=== WORK REQUEST ===
After finding the line that contains "Screen dimensions: 1180x555", reproduce it and each line below it through the end of the listing, exactly, with nothing added.

=== DATA FOR REVIEW ===
----------

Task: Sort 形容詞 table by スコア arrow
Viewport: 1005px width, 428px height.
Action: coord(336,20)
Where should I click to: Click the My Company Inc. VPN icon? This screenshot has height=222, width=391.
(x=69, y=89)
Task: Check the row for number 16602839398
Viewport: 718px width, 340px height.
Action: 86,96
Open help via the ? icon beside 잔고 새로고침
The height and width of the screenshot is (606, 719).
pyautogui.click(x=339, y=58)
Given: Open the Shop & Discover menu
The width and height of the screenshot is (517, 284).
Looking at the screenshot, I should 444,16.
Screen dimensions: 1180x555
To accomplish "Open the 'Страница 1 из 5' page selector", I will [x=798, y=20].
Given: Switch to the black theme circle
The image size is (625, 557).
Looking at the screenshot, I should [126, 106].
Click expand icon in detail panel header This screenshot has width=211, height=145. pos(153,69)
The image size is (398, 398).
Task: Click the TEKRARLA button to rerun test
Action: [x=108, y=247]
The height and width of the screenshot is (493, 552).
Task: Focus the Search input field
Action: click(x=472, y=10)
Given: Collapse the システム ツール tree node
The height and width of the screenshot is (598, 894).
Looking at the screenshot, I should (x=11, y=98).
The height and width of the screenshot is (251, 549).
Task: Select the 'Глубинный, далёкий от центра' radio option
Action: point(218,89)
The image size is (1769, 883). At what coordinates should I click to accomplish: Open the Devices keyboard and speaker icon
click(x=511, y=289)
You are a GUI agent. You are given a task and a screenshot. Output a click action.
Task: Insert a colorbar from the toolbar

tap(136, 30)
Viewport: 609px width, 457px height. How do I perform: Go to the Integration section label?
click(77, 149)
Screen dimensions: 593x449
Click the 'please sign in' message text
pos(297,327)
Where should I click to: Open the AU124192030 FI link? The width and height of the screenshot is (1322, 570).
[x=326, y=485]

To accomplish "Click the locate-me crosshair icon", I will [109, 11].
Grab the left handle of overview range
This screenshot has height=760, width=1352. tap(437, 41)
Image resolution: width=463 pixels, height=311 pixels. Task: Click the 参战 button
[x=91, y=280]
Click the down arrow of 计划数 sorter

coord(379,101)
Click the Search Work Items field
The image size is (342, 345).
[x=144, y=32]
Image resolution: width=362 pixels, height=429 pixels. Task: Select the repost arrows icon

----------

=== TASK SOLUTION ===
Screen dimensions: 1180x555
To accomplish "Open the 'Страница 1 из 5' page selector", I will [x=798, y=20].
Given: Switch to the black theme circle
The image size is (625, 557).
Looking at the screenshot, I should [126, 106].
Click expand icon in detail panel header This screenshot has width=211, height=145. pos(153,69)
The image size is (398, 398).
Task: Click the TEKRARLA button to rerun test
Action: [x=108, y=247]
The height and width of the screenshot is (493, 552).
Task: Focus the Search input field
Action: click(x=472, y=10)
Given: Collapse the システム ツール tree node
The height and width of the screenshot is (598, 894).
Looking at the screenshot, I should (x=11, y=98).
The height and width of the screenshot is (251, 549).
Task: Select the 'Глубинный, далёкий от центра' radio option
Action: point(218,89)
The image size is (1769, 883). At what coordinates should I click to accomplish: Open the Devices keyboard and speaker icon
click(x=511, y=289)
You are a GUI agent. You are given a task and a screenshot. Output a click action.
Task: Insert a colorbar from the toolbar

tap(136, 30)
Viewport: 609px width, 457px height. How do I perform: Go to the Integration section label?
click(77, 149)
Screen dimensions: 593x449
Click the 'please sign in' message text
pos(297,327)
Where should I click to: Open the AU124192030 FI link? The width and height of the screenshot is (1322, 570).
[x=326, y=485]

To accomplish "Click the locate-me crosshair icon", I will [109, 11].
Grab the left handle of overview range
This screenshot has height=760, width=1352. tap(437, 41)
Image resolution: width=463 pixels, height=311 pixels. Task: Click the 参战 button
[x=91, y=280]
Click the down arrow of 计划数 sorter

coord(379,101)
Click the Search Work Items field
The image size is (342, 345).
[x=144, y=32]
Image resolution: width=362 pixels, height=429 pixels. Task: Select the repost arrows icon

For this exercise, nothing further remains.